Koltsov, Mikhail Efimovich
Kol’tsov, Mikhail Efimovich
(pseudonym of Mikhail Efimovich Fridliand). Born May 31 (June 12), 1898, in Kiev; died Apr. 4, 1942. Soviet Russian author. Journalist, public figure, and corresponding member of the Academy of Sciences of the USSR (1938). Member of the CPSU from 1918.
The son of a craftsman, Kol’tsov published his first work in 1916. He was an active participant in the February Revolution and in the Great October Socialist Revolution of 1917. From 1922 he was a regular contributor of topical satires and essays to Pravda. As a writer and publicist, Kol’tsov fought indefatigably for the ideas of October. He responded with energy and talent to the important and pressing problems of contemporary life. In many of his works he lashed out angrily at the negative phenomena of reality, mocked bureaucrats and time-servers (the satirical short story “Ivan Vadimovich, A Man Satisfying Requirements,” 1933, and the topical satires “Many Campaigners,” 1927, and “On the Question of Obtuseness,” 1931), and mercilessly exposed the enemies of Soviet power (for example, the topical satires and essays “Khlestakov at Gatchina,” 1922, “In the Beast’s Lair,” 1932, and “Dimitrov Accuses,” 1933). At the same time, Kol’tsov was a great master of the “positive” topical satire, which was stamped with the features of the new society and permeated with the struggle of the people for a new life (“145 Lines of Lyrics,” 1924, “The Birth of the First-born,” 1925, “Dacha—What a Dacha!”, 1929, and “A Brave, Strong Fighter: In Memory of N. Ostrovskii,” 1936).

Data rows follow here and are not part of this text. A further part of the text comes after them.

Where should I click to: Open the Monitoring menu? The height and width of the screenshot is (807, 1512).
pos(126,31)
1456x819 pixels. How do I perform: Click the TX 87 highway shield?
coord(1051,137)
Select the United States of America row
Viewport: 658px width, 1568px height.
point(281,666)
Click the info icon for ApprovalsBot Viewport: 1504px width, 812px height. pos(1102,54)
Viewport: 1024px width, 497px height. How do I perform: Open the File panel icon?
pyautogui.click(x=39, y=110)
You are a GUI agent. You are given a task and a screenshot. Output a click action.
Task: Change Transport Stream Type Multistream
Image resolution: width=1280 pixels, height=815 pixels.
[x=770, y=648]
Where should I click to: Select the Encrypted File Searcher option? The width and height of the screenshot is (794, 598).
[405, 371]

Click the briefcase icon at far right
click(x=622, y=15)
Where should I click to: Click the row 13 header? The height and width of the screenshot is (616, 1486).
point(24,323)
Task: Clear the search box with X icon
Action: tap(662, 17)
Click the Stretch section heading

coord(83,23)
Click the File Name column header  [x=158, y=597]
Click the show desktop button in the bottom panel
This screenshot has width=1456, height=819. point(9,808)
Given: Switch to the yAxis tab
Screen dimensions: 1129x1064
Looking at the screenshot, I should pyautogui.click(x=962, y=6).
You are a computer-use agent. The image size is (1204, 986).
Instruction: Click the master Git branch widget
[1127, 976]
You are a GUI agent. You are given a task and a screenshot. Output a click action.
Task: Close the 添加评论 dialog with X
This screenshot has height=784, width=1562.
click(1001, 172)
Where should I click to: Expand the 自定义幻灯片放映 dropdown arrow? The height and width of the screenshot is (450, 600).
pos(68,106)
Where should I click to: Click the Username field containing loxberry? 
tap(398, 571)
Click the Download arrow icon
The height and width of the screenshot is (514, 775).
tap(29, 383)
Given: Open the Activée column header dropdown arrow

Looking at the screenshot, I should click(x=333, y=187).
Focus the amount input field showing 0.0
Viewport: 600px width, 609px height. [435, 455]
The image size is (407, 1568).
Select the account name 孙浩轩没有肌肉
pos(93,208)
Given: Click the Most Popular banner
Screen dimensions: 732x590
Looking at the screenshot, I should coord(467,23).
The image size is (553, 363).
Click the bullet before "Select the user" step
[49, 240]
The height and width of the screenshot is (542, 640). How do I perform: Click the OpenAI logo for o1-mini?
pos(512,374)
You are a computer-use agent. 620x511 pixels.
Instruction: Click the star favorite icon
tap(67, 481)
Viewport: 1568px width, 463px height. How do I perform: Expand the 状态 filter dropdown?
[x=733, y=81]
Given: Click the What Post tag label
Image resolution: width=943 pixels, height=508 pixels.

Kol’tsov fought in the national-revolutionary war in Spain, and in 1936–37 he published a long series of essays in Pravda, which were included in the collection Spanish Diary (1938). The founder and editor of the journals Ogonek, Chudak, and Krokodil, he was the head of the Newspaper Journalists’ Association. He and M. Gorky prepared the well-known collection Day of Peace (1937). He was a deputy at the First Convocation of the Supreme Soviet of the RSFSR. Kol’tsov was awarded the Order of Lenin, two other Orders, and various medals.
WORKS
Isbr. proizv., vols. 1–3. [Introductory article by D. Zaslavskii.] Moscow, 1957.Pisatel’ v gazete: Vystupleniia, stat’i, zametki. Moscow, 1961.
REFERENCES
Mikhail Kol’tsov, kakim on byl: Vospominaniia. Moscow, 1965. [Gural’nik, U. A.] “Mikhail Kol’tsov.” In Istoriia russkoi sovetskoi literatury, vol. 2, 2nd ed. Moscow, 1967.Rubashkin, A. Mikhail Kol’tsov: Kritiko-biograficheskii ocherk. Leningrad, 1971.
Russkie sovetskie pisateli-prozaiki: Biobibliograficheskii ukazatel’, vol. 2. Leningrad, 1964.